Both parties cite Bolton v. Donavan, 9 N.D. 575, 84 N.W. 357. In *427 that case the plaintiff instituted an action for the recovery of money only against Donavan as sole defendant. Donavan made an application to the trial court and over the objection of the plaintiff secured an order directing an additional defendant to be brought into the action. The plaintiff appealed to this court. The Supreme Court held that the order was appealable under subdivision 4 of the statute under consideration on the ground that "it involves the merits." The court took the view that the phrase "involves the merits" was sufficiently broad to embrace orders which pass upon substantial legal rights whether they relate directly to the cause of action or subject matter in controversy. Counsel for both parties argue that the language of the decision favors their particular construction of the statute. The question in that case is so different from the one here involved that we can get but little assistance from it. It would seem that an order adding another defendant to a legal action over the objection of the plaintiff bears no analogy to an order in which the court refuses to consolidate two actions at the request of the plaintiff who might have in the first instance sued all parties in one action. The plaintiff elected to institute two lawsuits. In the first he sued but one defendant. In the second he joined two other defendants with the same party that he had made defendant in the first suit. In each action he invoked the provisional remedy of garnishment against the same garnishee. The merits of these actions can be no way involved in the refusal of the trial court to consolidate them. In Schutt v. Federal Land Bank, 71 N.D. 640, 3 N.W.2d 417, we held that an order denying the trial of the case by a jury and holding that the case was properly triable by the court alone related to the mode of trial and left the rights of the parties upon the merits entirely unadjudicated. Likewise the order now before us relates to the mode of trial in that it denies the plaintiff's motion to have the cases tried together and leaves them to be tried separately. Clearly the merits of the actions are not involved.

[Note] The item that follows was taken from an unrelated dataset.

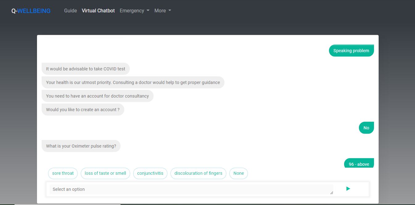The height and width of the screenshot is (205, 415).
Task: Click the create an account question message
Action: tap(83, 110)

Decisions in other jurisdictions are not of great value in view of divergent statutes. Nevertheless, in no jurisdiction do we find a decision favorable to the plaintiff. It is generally held, where the question has arisen, that an appeal will not lie either from an order consolidating or from an order denying a motion to consolidate two or more actions. *428 4 CJS p. 209, 3 CJ p. 473; Wagner v. Racine County, 161 Wis. 364, 154 N.W. 372; Arnold v. Collins, 195 Iowa 1140, 193 N.W. 408; Webster v. Bader, 109 Minn. 146, 123 N.W. 289. The orders from which the plaintiff has attempted to appeal are clearly nonappealable. The appeals are dismissed.

CHRISTIANSON, BURR, NUESSLE and BURKE, JJ., concur.